To run the bot, use the following command:
grid_trading_bot --config config/config.json
If you want to run the bot with multiple configuration files simultaneously, you can specify them all:
grid_trading_bot --config config/config1.json config/config2.json config/config3.json
To save the performance results to a file, use the --save_performance_results option:
grid_trading_bot --config config/config.json --save_performance_results results.json
To run the bot without displaying the end-of-simulation plots, use the --no-plot flag:
grid_trading_bot --config config/config.json --no-plot
You can combine multiple options to customize how the bot runs. For example:
grid_trading_bot --config config/config1.json config/config2.json --save_performance_results combined_results.json --no-plot
A docker-compose.yml
file is included to set up centralized logging using Grafana, Loki, and Promtail. This allows you to monitor and analyze the bot's logs efficiently.
-
Ensure Docker and Docker Compose Are Installed
Verify that Docker and Docker Compose are installed on your system. If not, follow the official Docker installation guide. -
Start the Services
Run the following command to spin up Grafana, Loki, and Promtail:
docker-compose up -d
- Access Grafana Dashboards
Navigate to http://localhost:3000 in your browser to access the Grafana dashboard. Use the following default credentials to log in:
- Username: admin
- Password: YourGrafanaPasswordHere (as defined in the .env file)
- Import Dashboards
Go to the Dashboards section in Grafana and click Import. Use the provided JSON file for predefined dashboards. This file can be found in the project directory: grafana/dashboards/grid_trading_bot_dashboard.json
Contributions are welcome! If you have suggestions or want to improve the bot, feel free to fork the repository and submit a pull request.

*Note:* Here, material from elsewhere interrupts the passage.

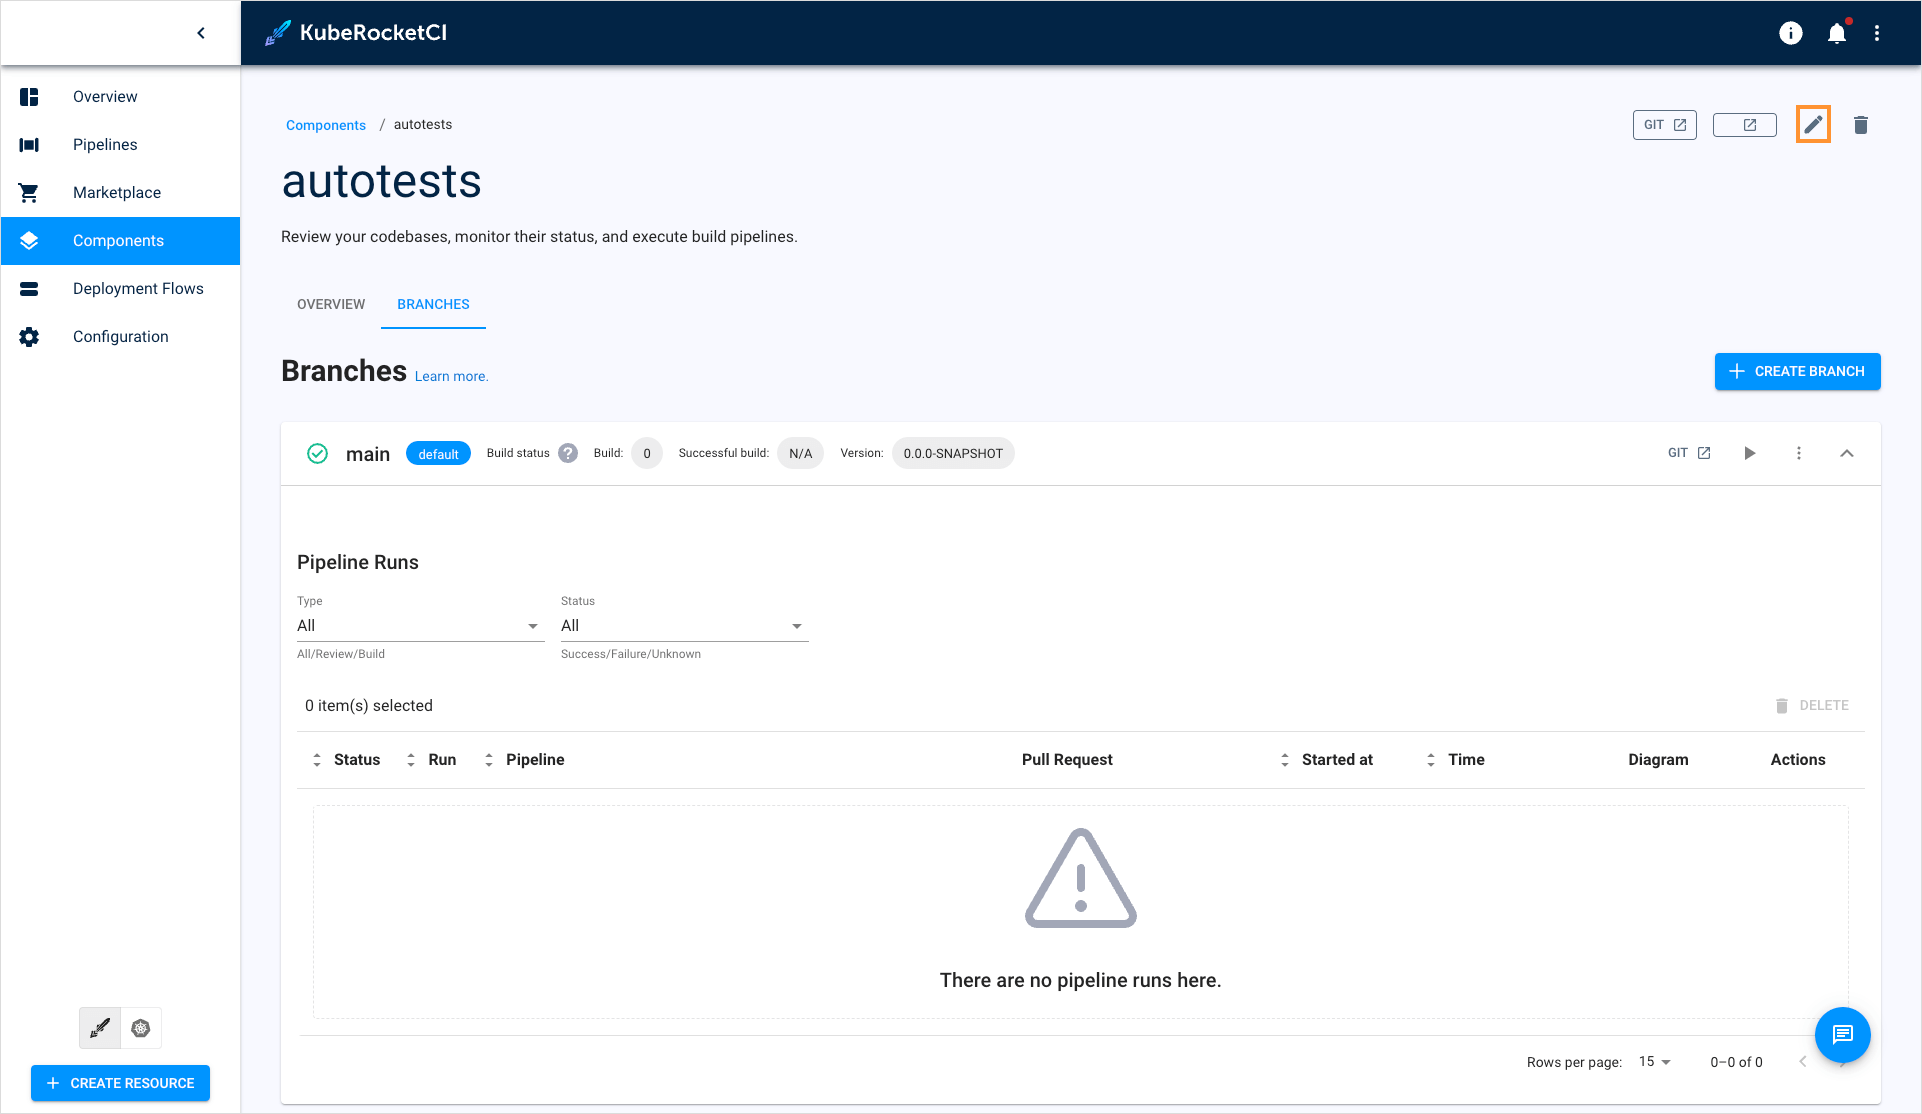
Task: Open the chat assistant bubble
Action: click(x=1842, y=1035)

If you encounter any issues or have feature requests, please create a new issue on the GitHub Issues page.
If you find this project helpful and would like to support its development, consider buying me a coffee! Your support is greatly appreciated and motivates me to continue improving and adding new features.
Thank you for your support!
This project is licensed under the MIT License. See the LICENSE file for more details.
This project is intended for educational purposes only. The authors and contributors are not responsible for any financial losses incurred while using this bot. Trading cryptocurrencies involves significant risk and can result in the loss of all invested capital. Please do your own research and consult with a licensed financial advisor before making any trading decisions. Use this software at your own risk.